[REQUIREMENTS]
Arrange every line of the records below as a JSON list of strings, one string per line, omitting blank lines.

------------------------

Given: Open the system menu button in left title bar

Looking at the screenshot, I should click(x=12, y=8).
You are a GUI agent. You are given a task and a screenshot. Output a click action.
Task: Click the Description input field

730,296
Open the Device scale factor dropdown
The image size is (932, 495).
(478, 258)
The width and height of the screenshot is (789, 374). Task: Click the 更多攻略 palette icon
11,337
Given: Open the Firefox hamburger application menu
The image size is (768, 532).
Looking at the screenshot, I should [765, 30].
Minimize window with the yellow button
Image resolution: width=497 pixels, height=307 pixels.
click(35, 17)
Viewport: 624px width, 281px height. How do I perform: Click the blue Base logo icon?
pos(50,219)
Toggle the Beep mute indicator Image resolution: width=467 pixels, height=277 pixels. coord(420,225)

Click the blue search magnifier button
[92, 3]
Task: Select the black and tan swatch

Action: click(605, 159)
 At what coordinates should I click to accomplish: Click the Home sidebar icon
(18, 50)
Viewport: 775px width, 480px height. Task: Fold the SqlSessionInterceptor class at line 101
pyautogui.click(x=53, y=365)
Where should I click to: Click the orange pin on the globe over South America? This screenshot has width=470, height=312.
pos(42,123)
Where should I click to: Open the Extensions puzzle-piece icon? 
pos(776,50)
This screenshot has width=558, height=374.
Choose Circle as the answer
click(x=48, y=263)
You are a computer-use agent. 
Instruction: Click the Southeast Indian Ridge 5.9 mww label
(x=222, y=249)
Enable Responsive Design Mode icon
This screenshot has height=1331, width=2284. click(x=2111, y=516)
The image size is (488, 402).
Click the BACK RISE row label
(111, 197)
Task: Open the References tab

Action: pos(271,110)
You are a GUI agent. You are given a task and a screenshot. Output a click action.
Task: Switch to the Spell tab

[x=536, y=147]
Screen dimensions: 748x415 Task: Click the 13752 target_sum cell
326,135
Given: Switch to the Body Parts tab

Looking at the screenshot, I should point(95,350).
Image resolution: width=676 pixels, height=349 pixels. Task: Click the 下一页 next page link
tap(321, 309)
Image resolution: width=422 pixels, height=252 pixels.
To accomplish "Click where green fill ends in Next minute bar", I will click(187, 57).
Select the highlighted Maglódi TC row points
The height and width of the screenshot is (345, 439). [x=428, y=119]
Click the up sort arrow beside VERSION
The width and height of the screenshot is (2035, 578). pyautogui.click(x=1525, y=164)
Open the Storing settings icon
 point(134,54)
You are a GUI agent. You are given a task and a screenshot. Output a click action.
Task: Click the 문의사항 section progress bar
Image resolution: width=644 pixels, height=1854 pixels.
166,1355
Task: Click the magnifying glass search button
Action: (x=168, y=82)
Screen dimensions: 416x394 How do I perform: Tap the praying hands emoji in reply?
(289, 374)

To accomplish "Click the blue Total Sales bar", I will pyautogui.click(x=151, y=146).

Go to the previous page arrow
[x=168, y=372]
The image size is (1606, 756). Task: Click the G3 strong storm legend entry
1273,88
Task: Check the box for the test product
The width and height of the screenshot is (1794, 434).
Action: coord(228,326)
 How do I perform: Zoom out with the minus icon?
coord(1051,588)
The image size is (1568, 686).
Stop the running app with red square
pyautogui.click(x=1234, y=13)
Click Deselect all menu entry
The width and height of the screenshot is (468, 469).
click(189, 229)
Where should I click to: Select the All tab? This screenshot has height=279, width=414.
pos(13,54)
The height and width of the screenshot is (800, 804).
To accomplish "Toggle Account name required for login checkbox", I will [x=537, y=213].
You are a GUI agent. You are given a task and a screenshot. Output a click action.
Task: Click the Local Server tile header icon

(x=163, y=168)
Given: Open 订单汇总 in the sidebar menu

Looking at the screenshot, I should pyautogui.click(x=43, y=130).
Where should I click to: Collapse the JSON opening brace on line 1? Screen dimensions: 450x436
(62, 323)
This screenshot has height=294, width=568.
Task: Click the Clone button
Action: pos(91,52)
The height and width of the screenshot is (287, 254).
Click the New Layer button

------------------------

[EXERCISE SOLUTION]
[
  "Given: Open the system menu button in left title bar",
  "Looking at the screenshot, I should click(x=12, y=8).",
  "You are a GUI agent. You are given a task and a screenshot. Output a click action.",
  "Task: Click the Description input field",
  "730,296",
  "Open the Device scale factor dropdown",
  "The image size is (932, 495).",
  "(478, 258)",
  "The width and height of the screenshot is (789, 374). Task: Click the 更多攻略 palette icon",
  "11,337",
  "Given: Open the Firefox hamburger application menu",
  "The image size is (768, 532).",
  "Looking at the screenshot, I should [765, 30].",
  "Minimize window with the yellow button",
  "Image resolution: width=497 pixels, height=307 pixels.",
  "click(35, 17)",
  "Viewport: 624px width, 281px height. How do I perform: Click the blue Base logo icon?",
  "pos(50,219)",
  "Toggle the Beep mute indicator Image resolution: width=467 pixels, height=277 pixels. coord(420,225)",
  "Click the blue search magnifier button",
  "[92, 3]",
  "Task: Select the black and tan swatch",
  "Action: click(605, 159)",
  " At what coordinates should I click to accomplish: Click the Home sidebar icon",
  "(18, 50)",
  "Viewport: 775px width, 480px height. Task: Fold the SqlSessionInterceptor class at line 101",
  "pyautogui.click(x=53, y=365)",
  "Where should I click to: Click the orange pin on the globe over South America? This screenshot has width=470, height=312.",
  "pos(42,123)",
  "Where should I click to: Open the Extensions puzzle-piece icon? ",
  "pos(776,50)",
  "This screenshot has width=558, height=374.",
  "Choose Circle as the answer",
  "click(x=48, y=263)",
  "You are a computer-use agent. ",
  "Instruction: Click the Southeast Indian Ridge 5.9 mww label",
  "(x=222, y=249)",
  "Enable Responsive Design Mode icon",
  "This screenshot has height=1331, width=2284. click(x=2111, y=516)",
  "The image size is (488, 402).",
  "Click the BACK RISE row label",
  "(111, 197)",
  "Task: Open the References tab",
  "Action: pos(271,110)",
  "You are a GUI agent. You are given a task and a screenshot. Output a click action.",
  "Task: Switch to the Spell tab",
  "[x=536, y=147]",
  "Screen dimensions: 748x415 Task: Click the 13752 target_sum cell",
  "326,135",
  "Given: Switch to the Body Parts tab",
  "Looking at the screenshot, I should point(95,350).",
  "Image resolution: width=676 pixels, height=349 pixels. Task: Click the 下一页 next page link",
  "tap(321, 309)",
  "Image resolution: width=422 pixels, height=252 pixels.",
  "To accomplish \"Click where green fill ends in Next minute bar\", I will click(187, 57).",
  "Select the highlighted Maglódi TC row points",
  "The height and width of the screenshot is (345, 439). [x=428, y=119]",
  "Click the up sort arrow beside VERSION",
  "The width and height of the screenshot is (2035, 578). pyautogui.click(x=1525, y=164)",
  "Open the Storing settings icon",
  " point(134,54)",
  "You are a GUI agent. You are given a task and a screenshot. Output a click action.",
  "Task: Click the 문의사항 section progress bar",
  "Image resolution: width=644 pixels, height=1854 pixels.",
  "166,1355",
  "Task: Click the magnifying glass search button",
  "Action: (x=168, y=82)",
  "Screen dimensions: 416x394 How do I perform: Tap the praying hands emoji in reply?",
  "(289, 374)",
  "To accomplish \"Click the blue Total Sales bar\", I will pyautogui.click(x=151, y=146).",
  "Go to the previous page arrow",
  "[x=168, y=372]",
  "The image size is (1606, 756). Task: Click the G3 strong storm legend entry",
  "1273,88",
  "Task: Check the box for the test product",
  "The width and height of the screenshot is (1794, 434).",
  "Action: coord(228,326)",
  " How do I perform: Zoom out with the minus icon?",
  "coord(1051,588)",
  "The image size is (1568, 686).",
  "Stop the running app with red square",
  "pyautogui.click(x=1234, y=13)",
  "Click Deselect all menu entry",
  "The width and height of the screenshot is (468, 469).",
  "click(189, 229)",
  "Where should I click to: Select the All tab? This screenshot has height=279, width=414.",
  "pos(13,54)",
  "The height and width of the screenshot is (800, 804).",
  "To accomplish \"Toggle Account name required for login checkbox\", I will [x=537, y=213].",
  "You are a GUI agent. You are given a task and a screenshot. Output a click action.",
  "Task: Click the Local Server tile header icon",
  "(x=163, y=168)",
  "Given: Open 订单汇总 in the sidebar menu",
  "Looking at the screenshot, I should pyautogui.click(x=43, y=130).",
  "Where should I click to: Collapse the JSON opening brace on line 1? Screen dimensions: 450x436",
  "(62, 323)",
  "This screenshot has height=294, width=568.",
  "Task: Click the Clone button",
  "Action: pos(91,52)",
  "The height and width of the screenshot is (287, 254).",
  "Click the New Layer button"
]